═════ SUPPLIED DATA

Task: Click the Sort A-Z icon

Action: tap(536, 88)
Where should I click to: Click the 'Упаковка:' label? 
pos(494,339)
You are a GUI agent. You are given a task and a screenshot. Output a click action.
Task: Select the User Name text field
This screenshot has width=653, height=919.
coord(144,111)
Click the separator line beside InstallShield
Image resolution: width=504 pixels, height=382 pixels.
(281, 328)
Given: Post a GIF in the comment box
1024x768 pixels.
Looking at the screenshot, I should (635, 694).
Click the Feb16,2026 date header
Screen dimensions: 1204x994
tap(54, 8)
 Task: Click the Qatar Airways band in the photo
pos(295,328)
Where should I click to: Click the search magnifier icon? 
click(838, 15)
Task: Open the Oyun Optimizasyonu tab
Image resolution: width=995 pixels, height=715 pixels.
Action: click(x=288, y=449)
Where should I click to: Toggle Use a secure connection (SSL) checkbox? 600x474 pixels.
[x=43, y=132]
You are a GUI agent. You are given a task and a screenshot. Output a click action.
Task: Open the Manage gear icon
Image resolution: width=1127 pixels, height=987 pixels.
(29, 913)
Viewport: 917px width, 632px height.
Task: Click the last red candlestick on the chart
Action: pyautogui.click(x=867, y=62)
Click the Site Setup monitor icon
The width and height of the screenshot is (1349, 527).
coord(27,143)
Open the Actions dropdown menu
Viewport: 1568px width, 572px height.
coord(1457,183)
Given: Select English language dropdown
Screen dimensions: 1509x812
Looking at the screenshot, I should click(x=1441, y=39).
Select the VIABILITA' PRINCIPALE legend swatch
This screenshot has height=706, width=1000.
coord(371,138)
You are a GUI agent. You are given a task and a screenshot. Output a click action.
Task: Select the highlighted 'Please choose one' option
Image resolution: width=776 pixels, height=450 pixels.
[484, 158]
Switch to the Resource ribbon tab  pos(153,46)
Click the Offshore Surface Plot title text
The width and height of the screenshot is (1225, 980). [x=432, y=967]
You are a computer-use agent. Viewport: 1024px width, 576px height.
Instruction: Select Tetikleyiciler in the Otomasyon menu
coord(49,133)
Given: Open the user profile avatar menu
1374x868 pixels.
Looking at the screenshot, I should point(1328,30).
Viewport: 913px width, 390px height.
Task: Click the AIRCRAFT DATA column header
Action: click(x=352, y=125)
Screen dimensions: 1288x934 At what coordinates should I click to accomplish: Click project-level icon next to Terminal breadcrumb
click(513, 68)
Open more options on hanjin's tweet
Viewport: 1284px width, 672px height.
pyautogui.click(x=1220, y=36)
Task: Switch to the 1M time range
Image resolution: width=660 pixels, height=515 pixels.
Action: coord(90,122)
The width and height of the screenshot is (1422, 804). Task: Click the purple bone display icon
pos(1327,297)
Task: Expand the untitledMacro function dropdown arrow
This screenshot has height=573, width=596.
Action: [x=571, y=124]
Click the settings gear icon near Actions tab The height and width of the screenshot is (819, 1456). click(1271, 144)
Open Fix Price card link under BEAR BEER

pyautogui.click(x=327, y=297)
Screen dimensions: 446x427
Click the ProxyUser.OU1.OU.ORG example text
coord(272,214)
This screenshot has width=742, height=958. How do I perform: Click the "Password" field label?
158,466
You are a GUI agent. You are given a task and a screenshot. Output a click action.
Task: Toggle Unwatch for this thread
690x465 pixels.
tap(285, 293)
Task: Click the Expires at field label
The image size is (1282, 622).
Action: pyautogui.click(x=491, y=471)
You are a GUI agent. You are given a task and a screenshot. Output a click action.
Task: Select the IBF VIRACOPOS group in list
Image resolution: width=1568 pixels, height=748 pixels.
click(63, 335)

══════════

Starting from the line that contains "Screen dimensions: 1288x934", give again every line to the last line of the data, exactly. Include nothing else.

TASK OUTPUT
Screen dimensions: 1288x934 At what coordinates should I click to accomplish: Click project-level icon next to Terminal breadcrumb
click(513, 68)
Open more options on hanjin's tweet
Viewport: 1284px width, 672px height.
pyautogui.click(x=1220, y=36)
Task: Switch to the 1M time range
Image resolution: width=660 pixels, height=515 pixels.
Action: coord(90,122)
The width and height of the screenshot is (1422, 804). Task: Click the purple bone display icon
pos(1327,297)
Task: Expand the untitledMacro function dropdown arrow
This screenshot has height=573, width=596.
Action: [x=571, y=124]
Click the settings gear icon near Actions tab The height and width of the screenshot is (819, 1456). click(1271, 144)
Open Fix Price card link under BEAR BEER

pyautogui.click(x=327, y=297)
Screen dimensions: 446x427
Click the ProxyUser.OU1.OU.ORG example text
coord(272,214)
This screenshot has width=742, height=958. How do I perform: Click the "Password" field label?
158,466
You are a GUI agent. You are given a task and a screenshot. Output a click action.
Task: Toggle Unwatch for this thread
690x465 pixels.
tap(285, 293)
Task: Click the Expires at field label
The image size is (1282, 622).
Action: pyautogui.click(x=491, y=471)
You are a GUI agent. You are given a task and a screenshot. Output a click action.
Task: Select the IBF VIRACOPOS group in list
Image resolution: width=1568 pixels, height=748 pixels.
click(63, 335)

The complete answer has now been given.